1. Avvicinamento
La prima lezione delle isole è che non puoi andartene a piedi. Acqua, aria, vento, onde, corde, bitte, sartie. Devi prendere una nave o un aereo. Devi correre in cerchio come un cane. Conosci la protezione ma anche il massimo dell’esposizione. Circondata da un elemento instabile, il mare, l’isola coincide con le forze opposte del rifugio e della minaccia. Respira con il tempo atmosferico, continuamente disorientata da nuvole, uccelli, traghetti che per una tempesta improvvisa rischiano di naufragare sugli scogli e non riescono ad attraccare nei porti se non dopo lunghe manovre.
La costrizione dello spazio lo dilata, lo spalanca per tutti i quattro punti cardinali, non smette di farci sognare quello che c’è oltre il mare. Da un’isola si immaginano i continenti, le terre distese, percorribili. La costrizione aumenta il desiderio della distanza. Da un’isola il Continente rappresenta la salvezza. Si tocca davvero la terra, una terra ampia che non ha conosciuto lo slittamento, la separazione, ma ha resistito. Non si è sbriciolata.
Avevo questo sentimento quando prendevo il battello da Dover a Calais e arrivavo in Francia. Volendo da lì sarei potuta andare ovunque, solo con i miei piedi: verso Santiago di Compostela e a Finisterre, più a sud in Andalusia, a nord in Bretagna, raggiungere a oriente la Russia e poi, fantasticavo, la Mongolia, il Tibet, la Cina.
L’ammaestramento del paesaggio di un’isola coincide con lo spezzarsi di ogni abitudine. L’orizzonte deve essere ogni volta ridefinito, ogni volta il corpo deve modularsi su uno spazio e un tempo senza certezze. Ogni volta siamo in balia di elementi diversi, di diverse condizioni. Alcune parole che a volte usiamo per la meteorologia possono applicarsi agli stati d’animo: calmo, agitato, sereno. È un ammaestramento di solitudine e, attraverso il vento, di modestia. Il vento ci dice che siamo instabili, che basta una raffica a scardinarci e non siamo al centro di nulla.
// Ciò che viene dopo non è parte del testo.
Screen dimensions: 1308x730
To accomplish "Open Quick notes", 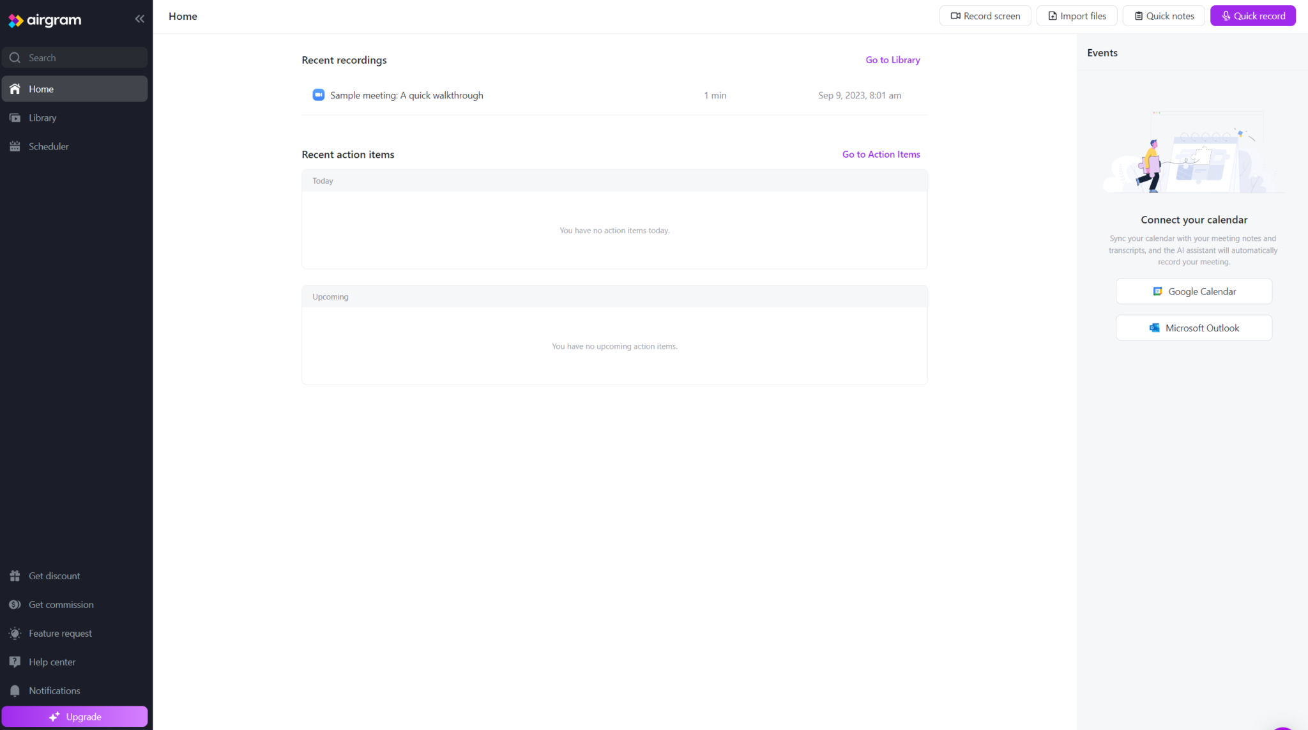I will coord(1163,16).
Il desiderio dell’isola è proporzionale all’angoscia. È un recinto. Possono colpirti o proteggerti. Lo so, quando sei sul Continente puoi struggerti per quel brandello di pietre sul mare ma quando arrivi, soprattutto dopo una sola notte di tempesta, pensi solo a come andartene. L’isola dice la verità , cioè che torni, ma il tuo luogo non è ancorato a nulla e per scappare devi metterti in acqua o salire nell’aria.
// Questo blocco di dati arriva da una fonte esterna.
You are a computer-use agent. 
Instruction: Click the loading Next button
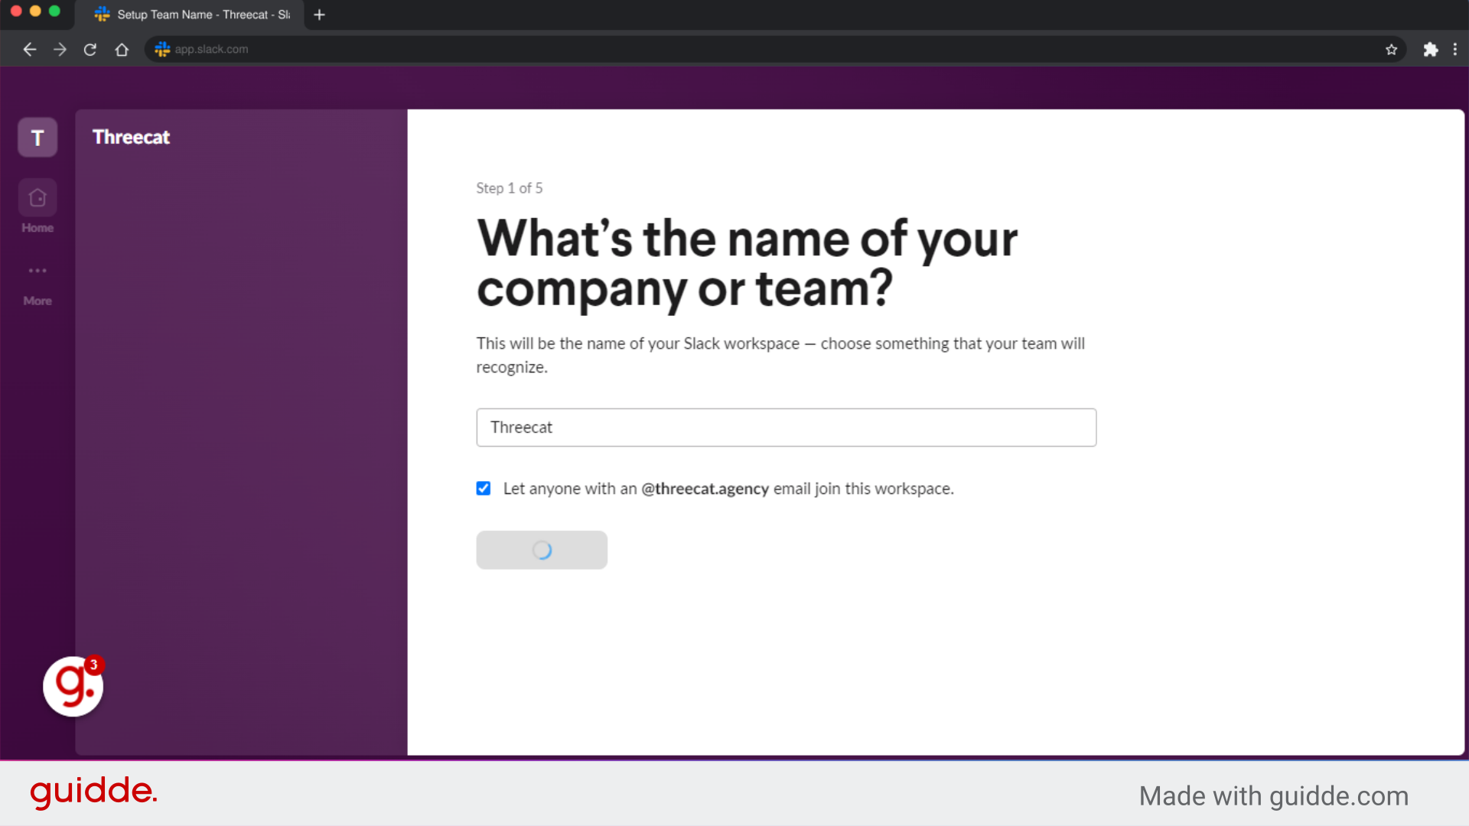pyautogui.click(x=541, y=550)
«Sognare delle isole» – scrive Gilles Deleuze – «poco importa se con angoscia o gioia, è sognare che ci si separi, che si è già separati, lontano dai continenti, che si è soli e perduti». Questa solitudine, comune a tutti gli isolani, è inseparabile dalla perdita, dallo sperdersi. La spina è che per quanto ci si perda nell’isola ci si ritrova, si è perduti per gli altri, ma nell’isola non ci si perde, si è, si sta. Vuoi nasconderti? Devi andare all’interno, cercare una macchia, un bosco, una caverna, hai perduto l’orizzonte.
Rileggo queste parole a distanza di due anni e mi accorgo che non bastano a raccontare le isole a cui è dedicato questo libro. Le dipingono soltanto, come una di quelle marine fiamminghe in cui la burrasca e le navi sono immobili. La Maddalena, con il suo arcipelago, ha continuato a sfuggirmi finché non ho deciso di guardare, fotografare, ripercorrere le sue spiagge e le sue strade, finché, anche da lontano, non l’ho ripensata davvero di nuovo. Allora, come succede nelle mattine molto nitide, è apparsa.
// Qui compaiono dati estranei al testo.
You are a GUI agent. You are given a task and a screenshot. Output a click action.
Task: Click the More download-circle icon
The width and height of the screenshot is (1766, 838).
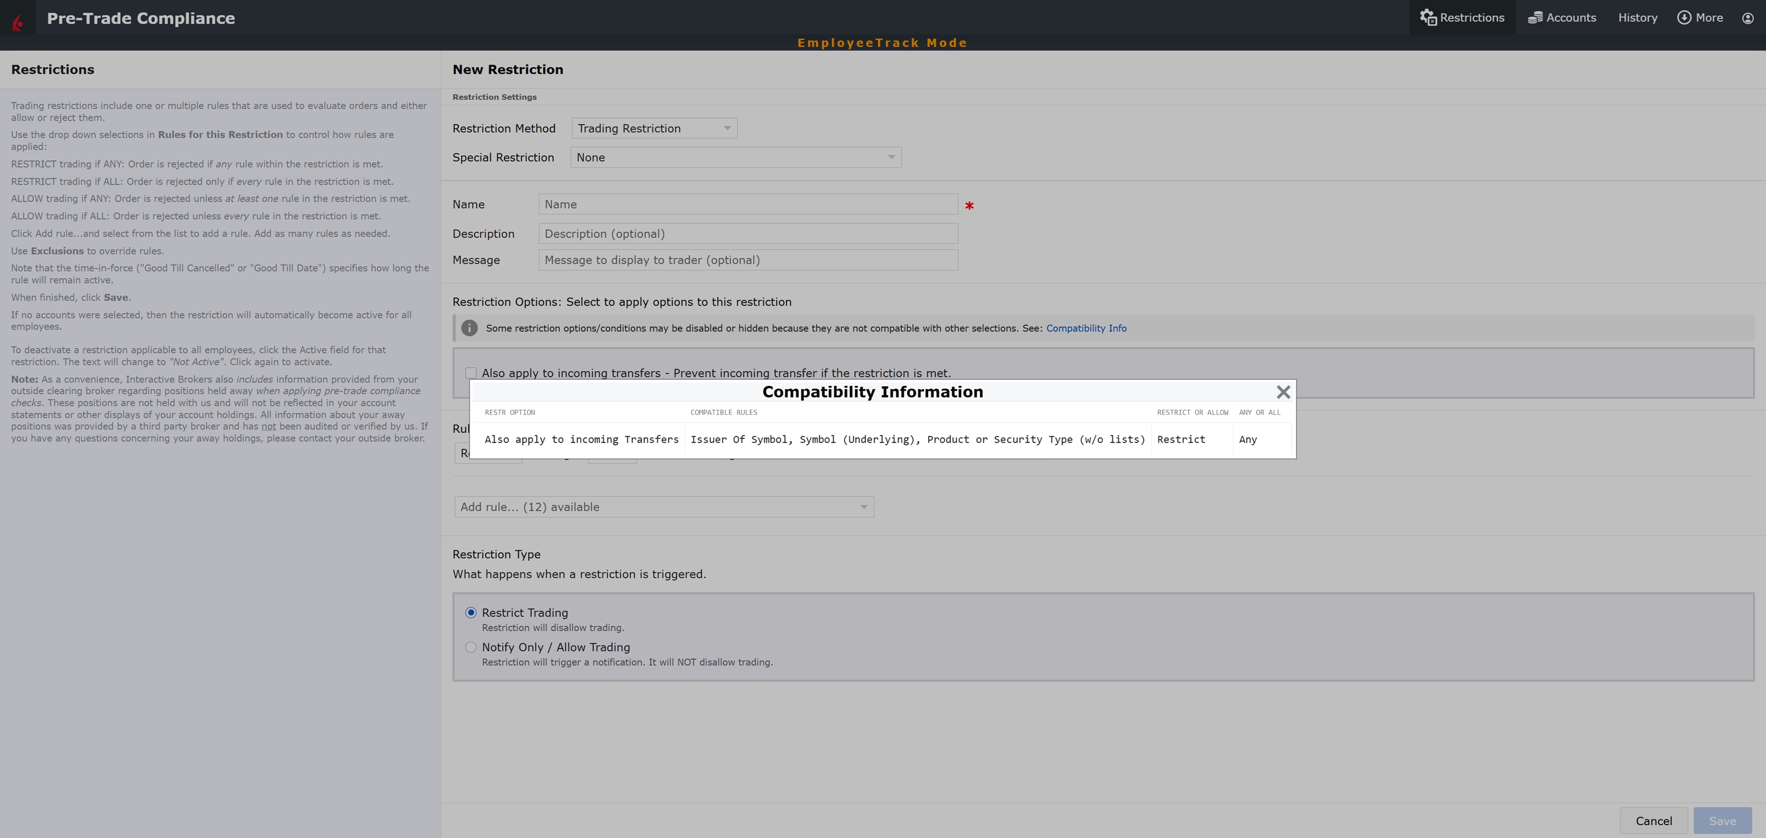coord(1684,17)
Non c’è nulla di più onesto di un resoconto di viaggio. Il procedimento somiglia a una traduzione di servizio. Si traduce il luogo perché qualcun altro si orienti e usi quelle parole per decifrare quanto basta. Anche la noia è contenuta. Non c’è una trama da inventare, non ci sono personaggi memorabili. Quando appaiono, sono semplici comparse, cosa che in fondo corrisponde alla nostra vera realtà . Ci sono gli occhi, i passi, la memoria. Si percorrono di nuovo strade o se ne prendono altre, ma tutto resta attaccato alla terra. Il viaggio basta a se stesso e restituisce chi lo compie abbastanza cambiato da evitare l’arroganza. Viaggiare ci insegna, o almeno insegna a me, che non sappiamo nulla, capiamo poco e avremo sempre da imparare.
La traversata dal Continente alla Sardegna continua a emozionarmi come quando era più lunga e io più giovane.
Anche ora il tempo della nave è lento rispetto al tempo contratto degli aerei, così simile a quello delle anestesie totali. Ci si addormenta e ci si risveglia a New York o a Seoul così come nelle operazioni ci si addormenta e ci si sveglia con il corpo modificato. La nave, invece, concilia il dormiveglia e proprio per questo – soprattutto se il mare è agitato – costringe a prendere coscienza del nostro essere in balia dell’universo, della nostra realtà scossa, non immobile come ci piace credere.
Quando il mare è calmo non c’è nulla di paragonabile allo scivolare del metallo sull’acqua, a quel suono di risalita e affondo. Quando il porto scompare ci sono solo il cielo e il mare uno rovesciato sull’altro.
Con le navi veloci ormai si parte dal Continente all’ora di pranzo e si arriva sulla costa sarda prima delle sette, ma per raggiungere La Maddalena da Roma ci vogliono circa dieci, undici ore – compreso il tratto Roma-Civitavecchia, poi Olbia-Palau e infine, con un altro traghetto, Palau-La Maddalena. È un viaggio lungo, frammentato e abbastanza scomodo, soprattutto se fa caldo e si hanno bambini e bagagli. Forse proprio per questo, anche se sono stata in luoghi molto più lontani, ai miei occhi questa traversata è davvero un viaggio legato a un addio, a un distacco, a un solco che fa percepire, con un misto di esaltazione e smarrimento, l’andare al largo, l’essere al largo.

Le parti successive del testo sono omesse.